A aula já tinha começado há cerca de vinte minutos quando aquele aluno entrou pela sala dentro de rompante e, sem qualquer pedido de desculpas pelo seu atraso, se dirigiu a mim em tom agressivo usando uma linguagem corporal correspondente. E disse, ameaçador, num ar de quem não espera qualquer tipo de repreensão a seguir: Veja lá mas é se não me marca falta que eu já tou quase chumbado…
Engoli em seco e, antes de responder, repus a ordem na sala e continuei a aula. No início da minha carreira talvez tivesse agido de forma totalmente diferente mas, nesta fase em que me encontro, consigo, felizmente, respirar fundo, contar até dez e não reagir impulsivamente. Mandei-o sentar e disse-lhe, com o tom mais calmo que consegui encontrar, que falaríamos no final da aula. Ele levantou os olhos para mim admirado, como quem pensa que raio teria eu para lhe dizer. E assim foi. Quando todos saíram, ficámos os dois, num frente a frente feito de desequilíbrios. Eu repreendi-o. Ameacei com a falta. Chamei para a mesa todas as regras que ele insiste em rejeitar. O meu aluno, aparentemente agressivo, começou a falar com uma velocidade estonteante e, quanto mais falava e se emocionava, mais gaguejava. Convoquei todos os Deuses do ensino para resolver a situação a bem, quando ouço, já com voz mais calma: “Só cheguei agora porque fui visitar a minha tia à prisão”…
Inicialmente, o aluno fora mal educado, insolente, quebrara as regras de sala de aula e não manifestara qualquer arrependimento quanto a isso, muito pelo contrário… Eu estava a par deste seu padrão de comportamento que já tinha provocado conflitos noutras disciplinas, com outros professores. Mas eu sabia também que este aluno sofria de gaguez, embora em pura verdade nunca me tivesse apercebido da gravidade da mesma (porque este aluno, talvez como estratégia para se proteger dos colegas, fala pouco nas aulas e evita o mais possível apresentar trabalhos orais). Este processo em espiral poderia ter atingido proporções desmesuradas caso eu não estivesse, na posse de um enorme bom senso naquele dia ou não tivesse tentado perceber o conflito emocional que o aluno trazia dentro de si.

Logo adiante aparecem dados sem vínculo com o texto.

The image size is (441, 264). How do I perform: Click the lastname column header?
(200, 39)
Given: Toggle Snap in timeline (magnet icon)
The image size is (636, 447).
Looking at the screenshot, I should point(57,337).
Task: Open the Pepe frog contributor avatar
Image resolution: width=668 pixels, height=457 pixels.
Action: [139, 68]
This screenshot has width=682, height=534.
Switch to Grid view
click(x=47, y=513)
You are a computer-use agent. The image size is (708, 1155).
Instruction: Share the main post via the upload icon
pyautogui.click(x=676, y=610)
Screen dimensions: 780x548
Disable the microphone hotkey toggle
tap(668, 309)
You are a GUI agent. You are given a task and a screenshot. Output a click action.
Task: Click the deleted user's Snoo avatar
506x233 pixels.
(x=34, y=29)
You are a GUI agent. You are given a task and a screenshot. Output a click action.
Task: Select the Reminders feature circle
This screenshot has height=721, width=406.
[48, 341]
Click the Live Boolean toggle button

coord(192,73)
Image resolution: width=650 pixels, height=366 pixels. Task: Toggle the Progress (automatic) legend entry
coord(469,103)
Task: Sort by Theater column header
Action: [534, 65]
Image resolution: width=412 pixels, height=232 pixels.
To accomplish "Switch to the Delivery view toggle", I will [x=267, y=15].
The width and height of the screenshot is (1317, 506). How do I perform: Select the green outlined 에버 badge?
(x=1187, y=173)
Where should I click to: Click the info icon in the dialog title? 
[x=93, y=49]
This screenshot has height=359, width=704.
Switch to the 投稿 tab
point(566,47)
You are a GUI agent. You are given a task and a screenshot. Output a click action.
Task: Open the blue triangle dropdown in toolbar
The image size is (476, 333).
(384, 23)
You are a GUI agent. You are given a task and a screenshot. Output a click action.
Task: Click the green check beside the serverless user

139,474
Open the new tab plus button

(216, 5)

Há dias difíceis na vida de um professor mas eu senti que era altura de agir em conformidade com os meus princípios, tentando ir de encontro a este aluno, um ser emocional cheio de carências e marcado por acontecimentos, factos, vivências e experiências de que era o grande intérprete e aos quais muitos de nós não teríamos sobrevivido em sanidade. Se cada um de nós, indivíduos escolarizados, fizer uma retrospetiva pelo seu percurso escolar, nele encontrará algumas marcas – mesmo que por vezes muito ténues – dos professores que teve, da relação pedagógica que com eles estabeleceu e do que foi a sua passagem pela escola. Muitos de nós ficámos rotulados por colegas e professores e, certamente, os rotulámos. Muitos de nós nos antagonizámos com este ou com aquele professor e também demos e recebemos em troca maior ou menor empatia. O que eu quero dizer com isto é que entendo a relação entre professor e aluno como uma das formas privilegiadas de desenvolvimento pessoal – por sua vez, um importante meio de inserção social, a meu ver – dos indivíduos nela envolvidos. E a comunicação, seja qual for a linguagem utilizada para que ela aconteça, é um forte elemento de troca (e de conflito também), devendo o professor atender às situações interacionais e ao contexto cultural das indivíduos em presença.
Ao usar a empatia na comunicação com este aluno inicialmente insolente, percebi mais uma vez a importância crucial do papel do professor na vida dos alunos e da linguagem por nós utilizada enquanto fator facilitador ou obstaculizante de relações interpessoais promotoras de confiança, de desenvolvimento pessoal e de capacidade de abertura dos indivíduos a si próprios e aos outros. Sou professora. Tenho uma profissão de afetos. Mais. Sou professora de Português. A minha matéria-prima são as palavras. É com elas que construo as aulas, as relações e as repreensões. O meu aluno continua a gaguejar mas saiu da minha aula sem qualquer sinal da agressividade com que ali entrou. E, acredito, não voltará a enfrentar um professor da mesma forma…
Deixei a aula mais feliz. Desprivilegiem-se os afetos, os significados e os medos resultantes da perceção que cada um tem do mundo e das interações que com ele estabelece e teremos criado uma escola morta.